# Timber Champ Electric Kinetic Log Splitter?



## Longsnowsm (Sep 29, 2015)

Well I am searching the forum looking at the various pieces and parts I will need as a new wood burner so that I will have all the things needed once I get my stove installed.  So I ordered a moisture meter, and a stove top thermostat.  Once I figure out the exact install location in the barn and the chimney is going to go straight up or through a wall I will get my chimney parts ordered.  So I started looking at wood tools and things I will need.  

I have a Poulan chainsaw.  I know it is not in the same league as the others I see folks have here, but I am hoping it will work for me for a season or two until I can afford to replace it or add another saw to the family.  So I started looking at the wood splitting end of this and I don't have anything yet to address this.  I am thinking to start I should have the manual tools like a maul, wedges, splitting axe.  I would love to have your input there.  I don't yet have the budget for something like a nice splitter, but I am planning on one as soon as the budget will permit.  I keep seeing some amazing things with the Kinetic splitters, but they are just too expensive for me at this point, but then I stumbled on this Timber Champ and there are a few videos of it online.  I wanted to know if anyone here has seen it, used it, had thoughts about it.  It would sure be nice to make quick work of the splitting chores and this looks pretty slick.  So I wanted the input from the pros here.  It looks like it is priced right around $500, but I found it at some other places for less.  So the price seems very reasonable to me.  But I would love some input.  Thoughts?


----------



## Clarkbug (Sep 29, 2015)

First thought is that your back will be KILLING you if you try to split on that thing for too long.  Secondly, that wood is nice stuff... The Fiskars would make quick work of it.

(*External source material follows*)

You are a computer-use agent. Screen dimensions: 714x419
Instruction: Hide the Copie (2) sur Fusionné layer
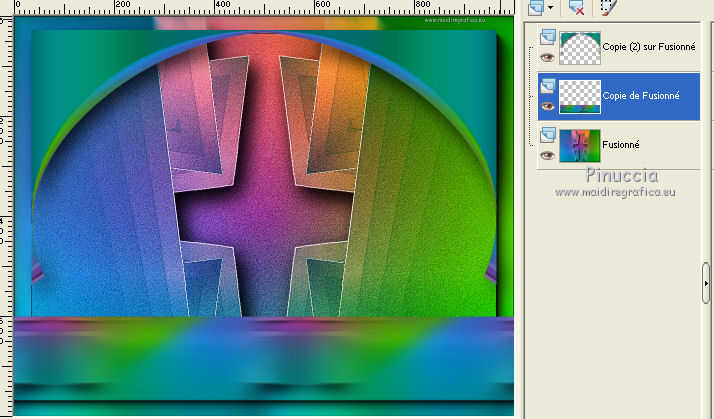(x=547, y=58)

A splitter is a nice to have thing, but I would get the rest of your stuff in order first.  Then you can rent or borrow a splitter to see if you need one, or maybe a mail and wedges will be good for you.  

I lucked into a used supersplit that works great, but I also share it between family members to help pay for it.


----------



## Jon1270 (Sep 29, 2015)

Not only is the wood used in the video easily split, it was chosen to give that little kinetic splitter a huge advantage.  Things would look very different if they were both splitting difficult species or large rounds, in which case the big hydraulic splitter would proceed apace while the little one most likely bounced off and got frustrated.  That's not to say I wouldn't own one, but  the video contest isn't exactly in good faith.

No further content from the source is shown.